El juez federal Sebastián Ramos procesó al dirigente social y diputado nacional Juan Grabois por los delitos de violación de domicilio y resistencia a la autoridad, en el marco de la investigación por la ocupación del Instituto Perón ocurrida el 7 de junio de 2025.
La resolución judicial representa el primer avance penal concreto contra el referente político en una causa vinculada a una protesta de estas características.
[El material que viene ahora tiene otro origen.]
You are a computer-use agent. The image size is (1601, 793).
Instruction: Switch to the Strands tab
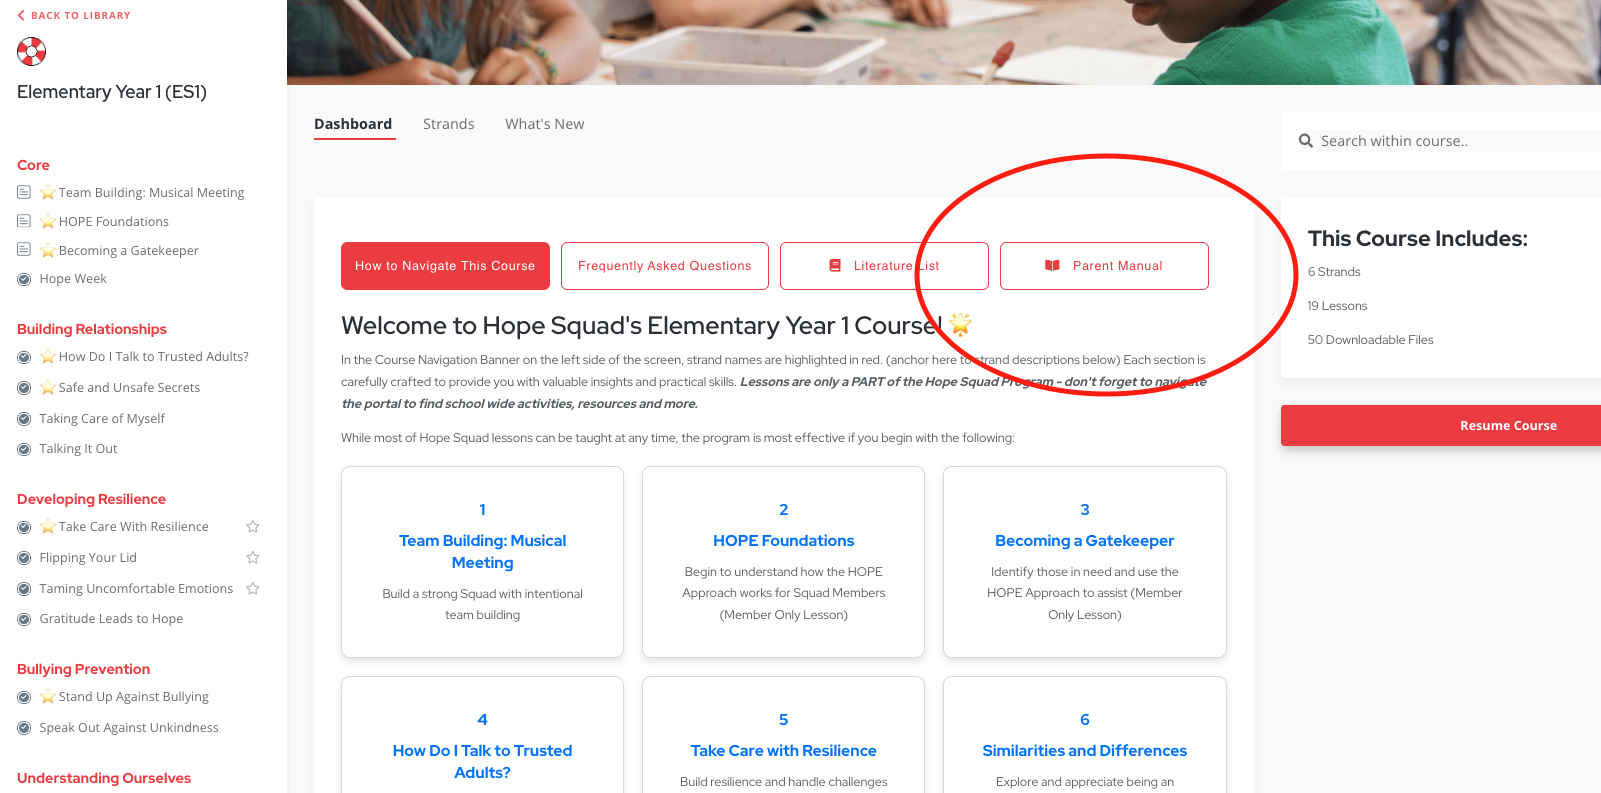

Además del procesamiento, el magistrado dispuso un embargo preventivo de cinco millones de pesos para garantizar eventuales responsabilidades civiles derivadas del proceso.
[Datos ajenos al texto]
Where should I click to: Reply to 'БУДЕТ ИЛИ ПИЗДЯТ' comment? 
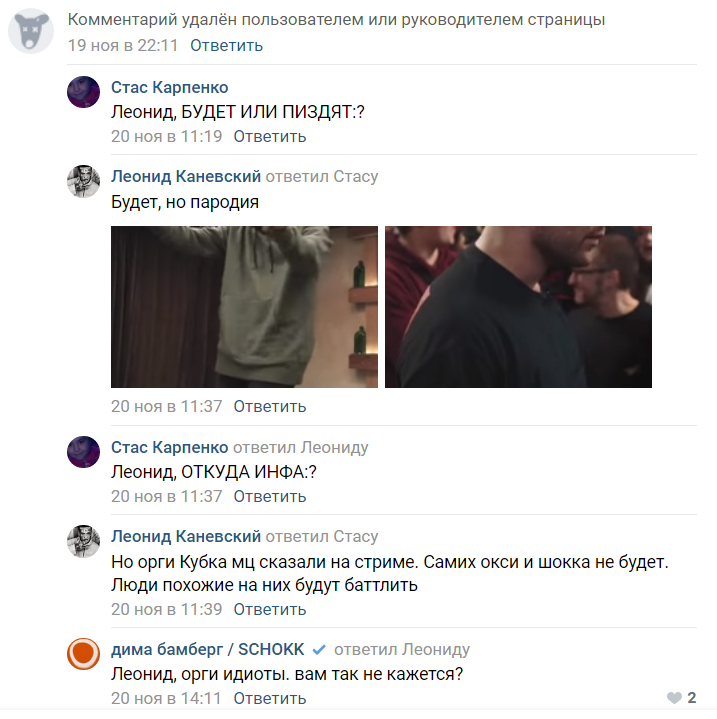click(270, 136)
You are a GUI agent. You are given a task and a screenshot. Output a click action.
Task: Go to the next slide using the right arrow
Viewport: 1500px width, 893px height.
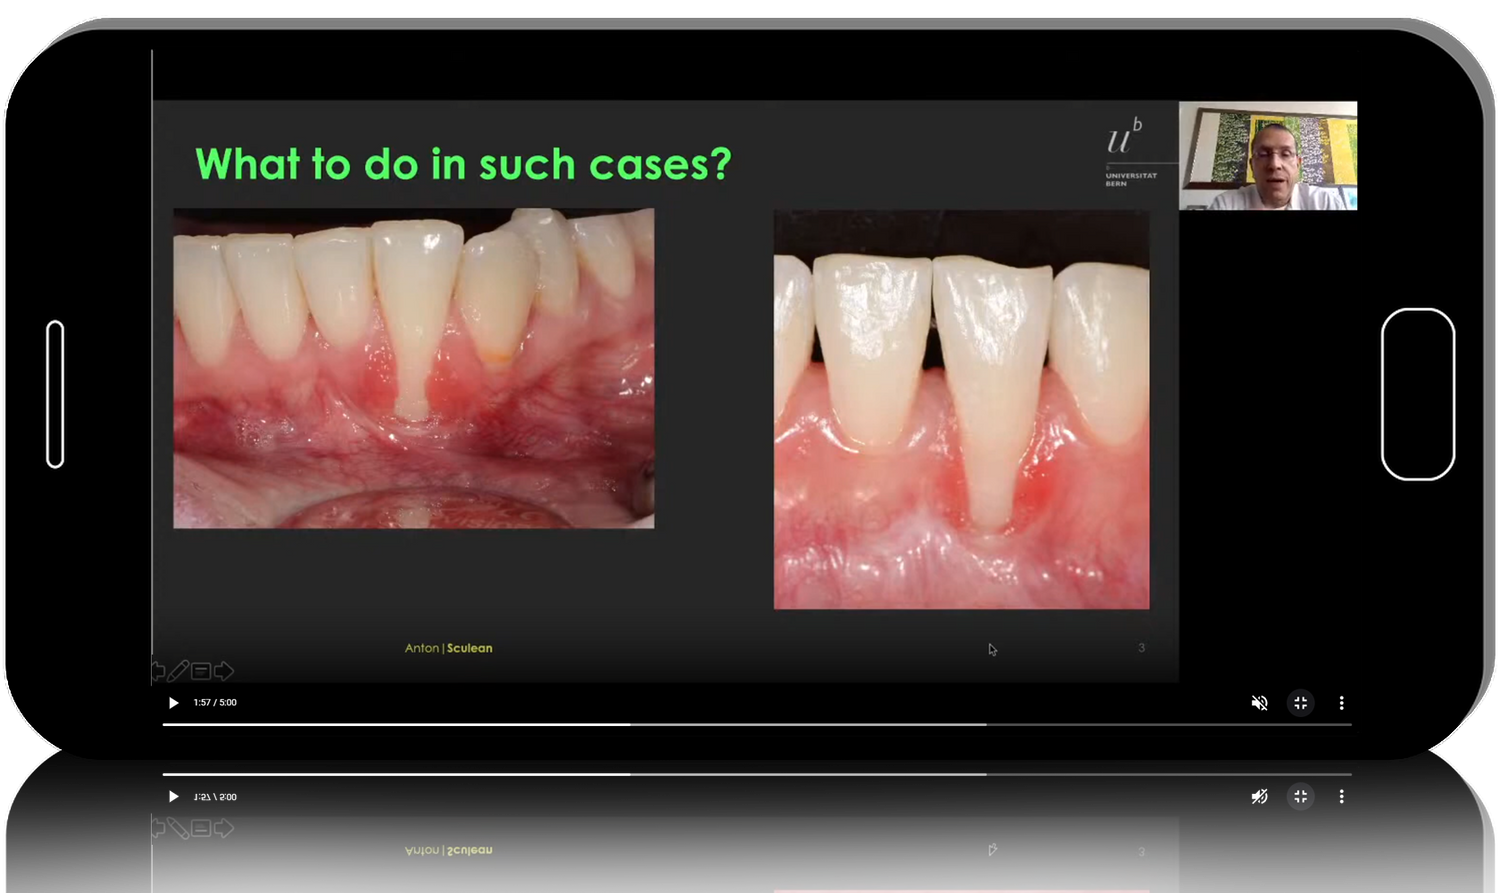[224, 671]
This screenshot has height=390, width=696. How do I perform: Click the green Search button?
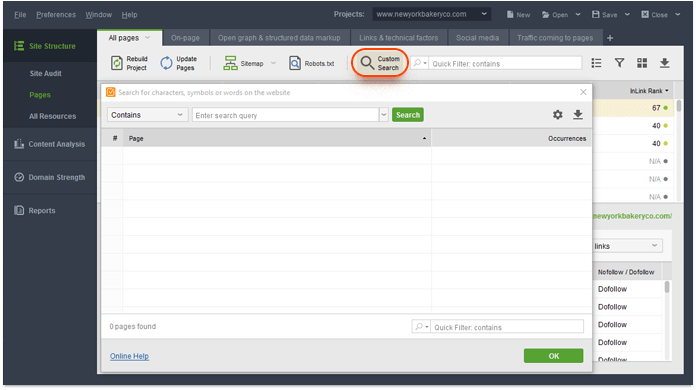coord(407,115)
De acuerdo con la reconstrucción realizada durante la investigación, basada en testimonios, registros audiovisuales y documentación incorporada al expediente, el juez consideró que Grabois ingresó sin autorización al edificio, que se encontraba cerrado y bajo la órbita del Ministerio de Capital Humano.

En su resolución, Ramos sostuvo que el dirigente permaneció durante aproximadamente dos horas dentro del inmueble y que habría tenido un rol activo en la permanencia de los manifestantes, alentando la continuidad de la ocupación y la resistencia frente a la intervención policial.
El episodio ocurrió en un contexto de fuerte tensión política, pocos días antes de la confirmación de la condena en la causa Vialidad contra la expresidenta Cristina Fernández de Kirchner. La ocupación del Instituto Perón, un espacio de fuerte valor simbólico para el peronismo, fue presentada por sus participantes como una medida de protesta, aunque los incidentes registrados derivaron en la intervención de las fuerzas de seguridad.
La resolución también alcanzó a Valentín Peralta, otro de los imputados en la causa, a quien el magistrado atribuyó una participación más directa en los enfrentamientos con efectivos policiales durante el operativo de desalojo.
Entre las pruebas incorporadas al expediente figuran certificados médicos que acreditan lesiones sufridas por varios policías, entre ellas traumatismos craneales, contusiones y heridas leves, atendidas en el Hospital Churruca. Estos elementos fueron considerados por la Justicia para sostener la acusación por resistencia a la autoridad.
Respecto de Grabois, el juez entendió que su conducta excedió la de un mero observador o asesor legal, al considerar acreditada una participación activa en la ocupación del edificio y en la permanencia del grupo dentro del inmueble.
Por su parte, la defensa del dirigente rechazó esa interpretación y sostuvo que Grabois se encontraba en el lugar ejerciendo su profesión de abogado, vinculado a una cooperativa que administraba un espacio contiguo al Instituto Perón. Según esa postura, su presencia respondía a tareas de asistencia legal y no a una participación en la toma.
Con el procesamiento dictado, la causa continuará su trámite judicial mientras la defensa podrá apelar la resolución ante la instancia superior. El procesamiento no implica una condena, sino que representa la decisión del juez de considerar que existen elementos de prueba suficientes para que la investigación avance hacia una eventual instancia de juicio oral.